Pick out each line in the items below that contains the word "heading" and copy those lines.

▼▼▼

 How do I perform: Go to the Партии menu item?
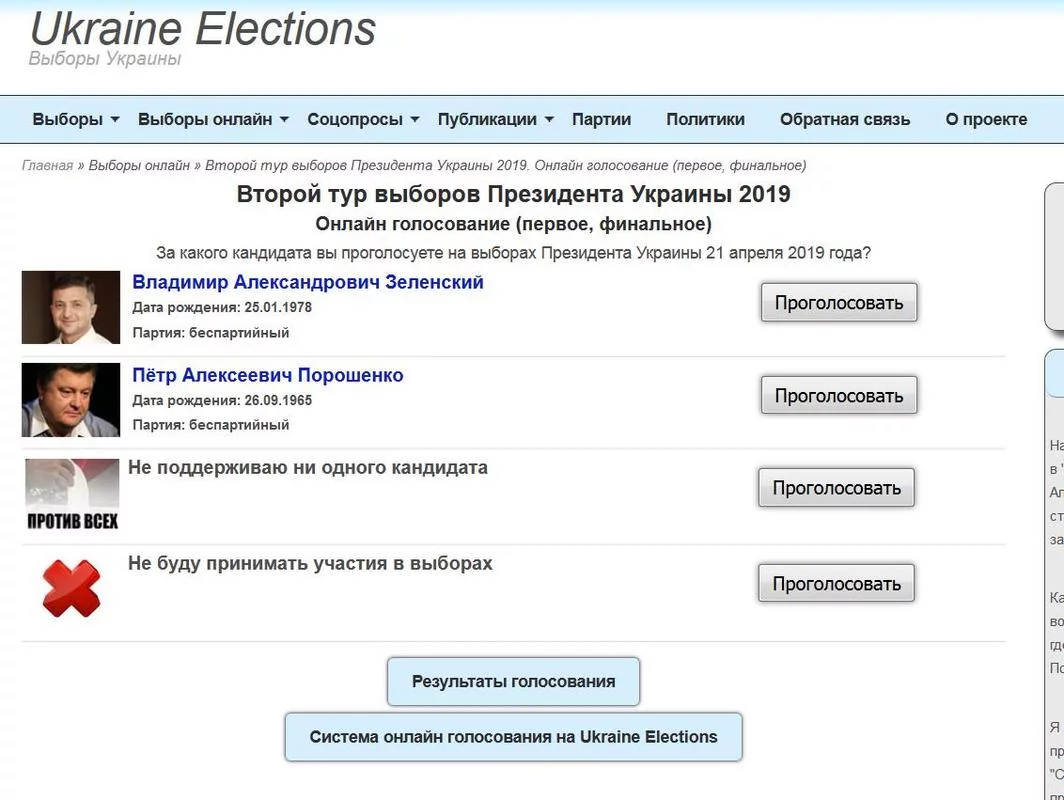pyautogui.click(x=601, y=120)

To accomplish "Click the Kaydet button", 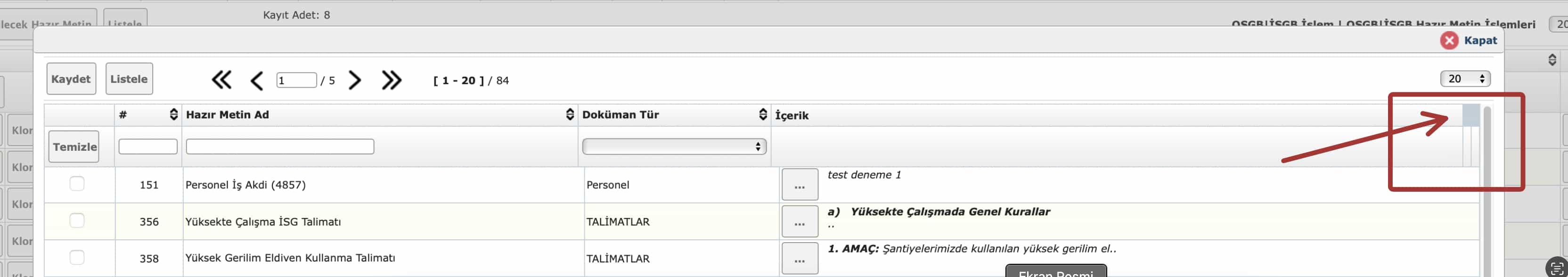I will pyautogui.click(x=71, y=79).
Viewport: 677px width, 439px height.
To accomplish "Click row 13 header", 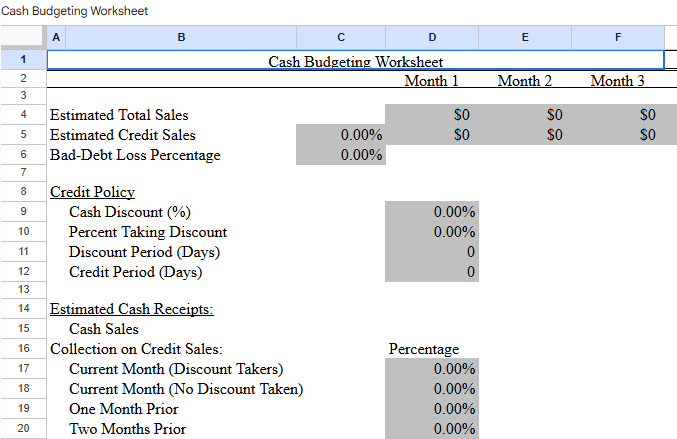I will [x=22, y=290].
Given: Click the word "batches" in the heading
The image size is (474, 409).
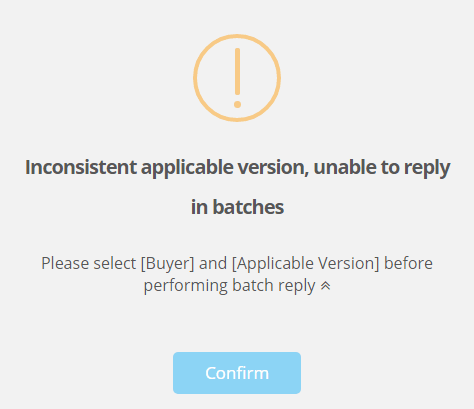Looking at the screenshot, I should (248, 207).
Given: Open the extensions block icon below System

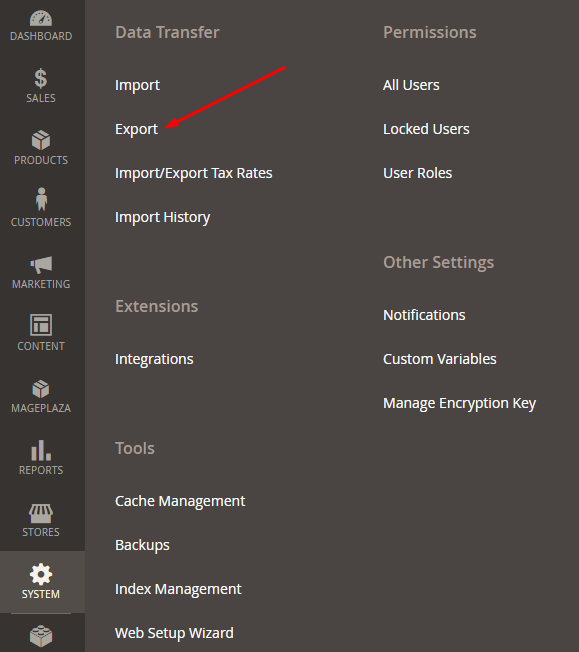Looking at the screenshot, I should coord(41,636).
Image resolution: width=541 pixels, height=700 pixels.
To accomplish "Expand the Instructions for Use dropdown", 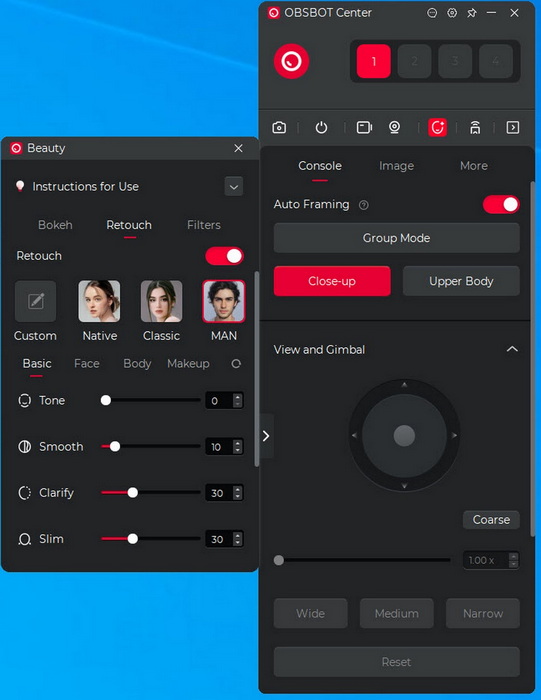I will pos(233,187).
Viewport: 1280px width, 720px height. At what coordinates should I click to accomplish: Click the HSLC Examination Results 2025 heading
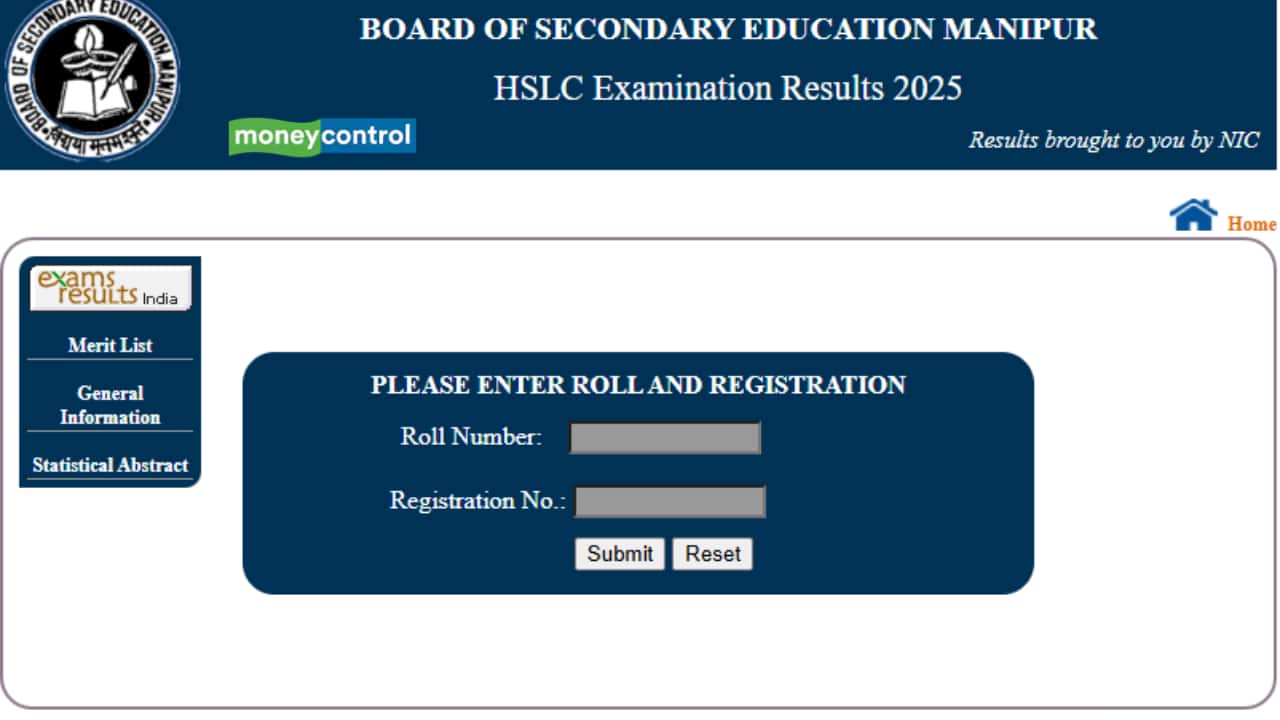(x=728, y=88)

▲▲▲

» Task output:
Given: Click the word "batches" in the heading
Viewport: 1280px width, 720px height. At what coordinates should I click to accomplish: Click the HSLC Examination Results 2025 heading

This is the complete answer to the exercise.